Sunny Balwani, the former president and chief operating officer of bankrupt blood-testing company Theranos, on Thursday was found guilty of 12 counts of conspiracy and fraud against certain investors and patients.
- It’s a similar verdict to one handed down in January to Theranos founder and ex-CEO Elizabeth Holmes, who once dated Balwani.
Why it matters: Balwani isn’t a household name like Holmes, but he was instrumental in building a billion-dollar house of cards that duped both investors and patients.
Courtroom drama: Balwani’s attorneys tried to pin the blame for Theranos’ failures on Holmes, much as her attorneys had tried to blame Balwani.
- As we wrote when the trial began: Holmes tried to thread an incredibly narrow rhetorical needle, denying the existence of fraud while also redirecting blame. Balwani seems to be attempting something similar; claiming he was a savvy executive with lots of past success, but also a naif who was bamboozled by Holmes.
- But prosecutors, who originally wanted to try the pair together, often used Balwani’s own words against him. For example, they presented a text message from Balwani to Holmes that read: “I am responsible for everything at Theranos.”
- One big difference between the trials, however, was that Balwani didn’t testify in his own defense.
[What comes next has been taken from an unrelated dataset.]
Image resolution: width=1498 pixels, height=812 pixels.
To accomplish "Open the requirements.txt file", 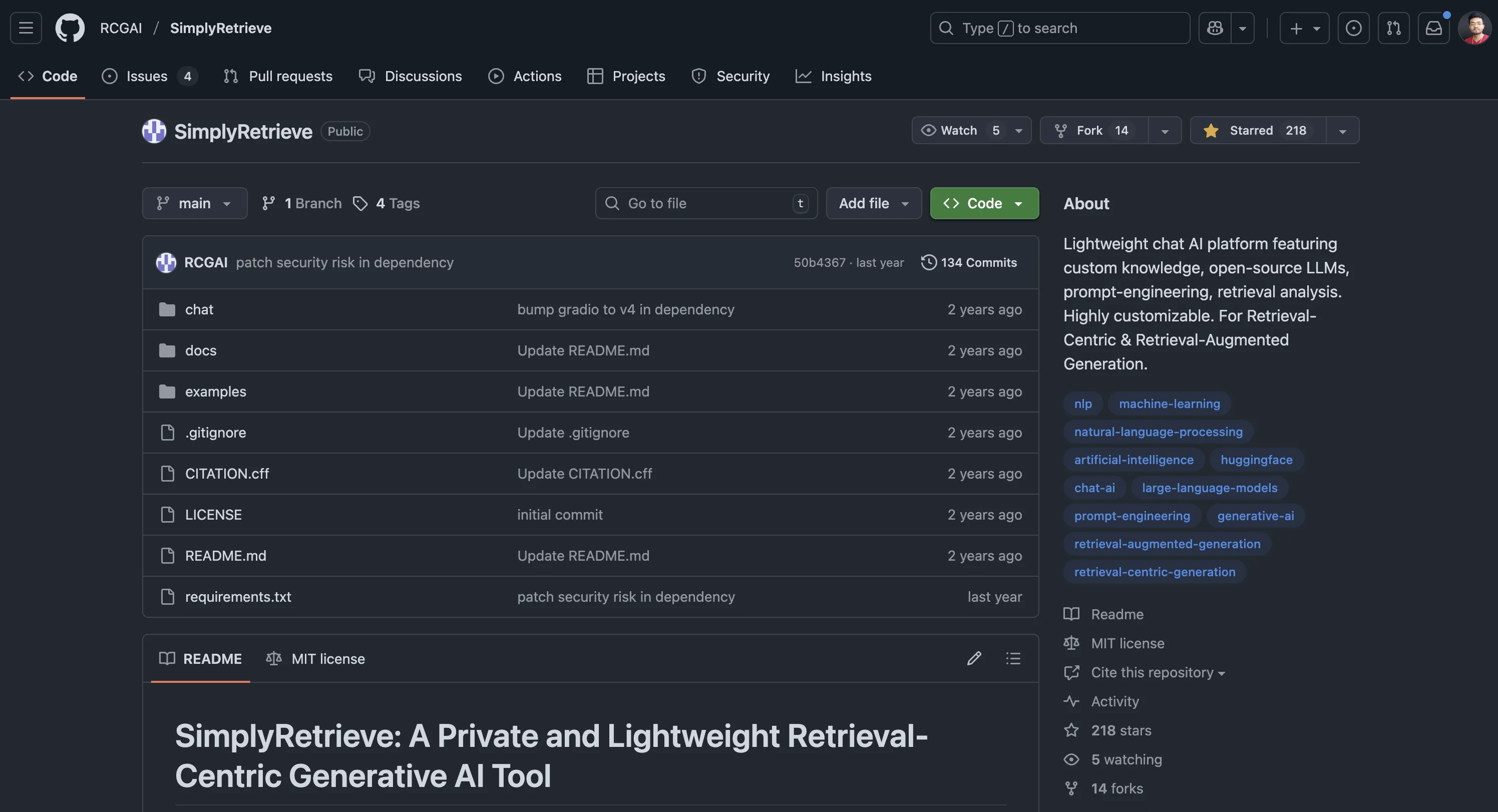I will [237, 596].
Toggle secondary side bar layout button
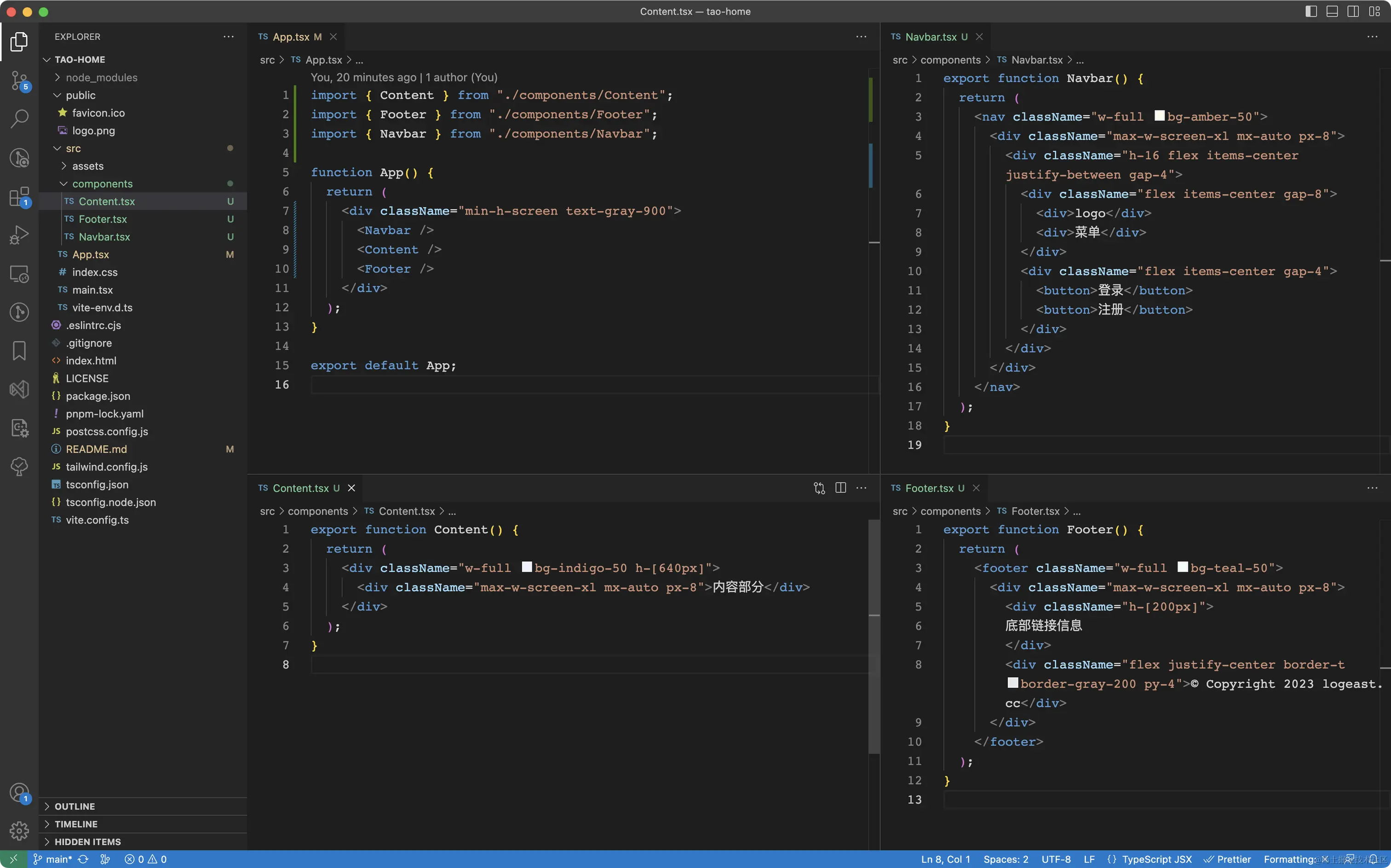Image resolution: width=1391 pixels, height=868 pixels. click(x=1353, y=11)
Details: Balwani was convicted on all 12 counts brought against him, after nearly five days of jury deliberations. This includes a wire fraud charge related to a $100 million investment in Theranos from the family of former U.S. Education Sec. Betsy DeVos.
- Holmes had been convicted on four of seven counts, each one related to investors and carrying a maximum sentence of 20 years in prison.
Look ahead: Expect Balwani to appeal the verdict, as has Holmes already has done.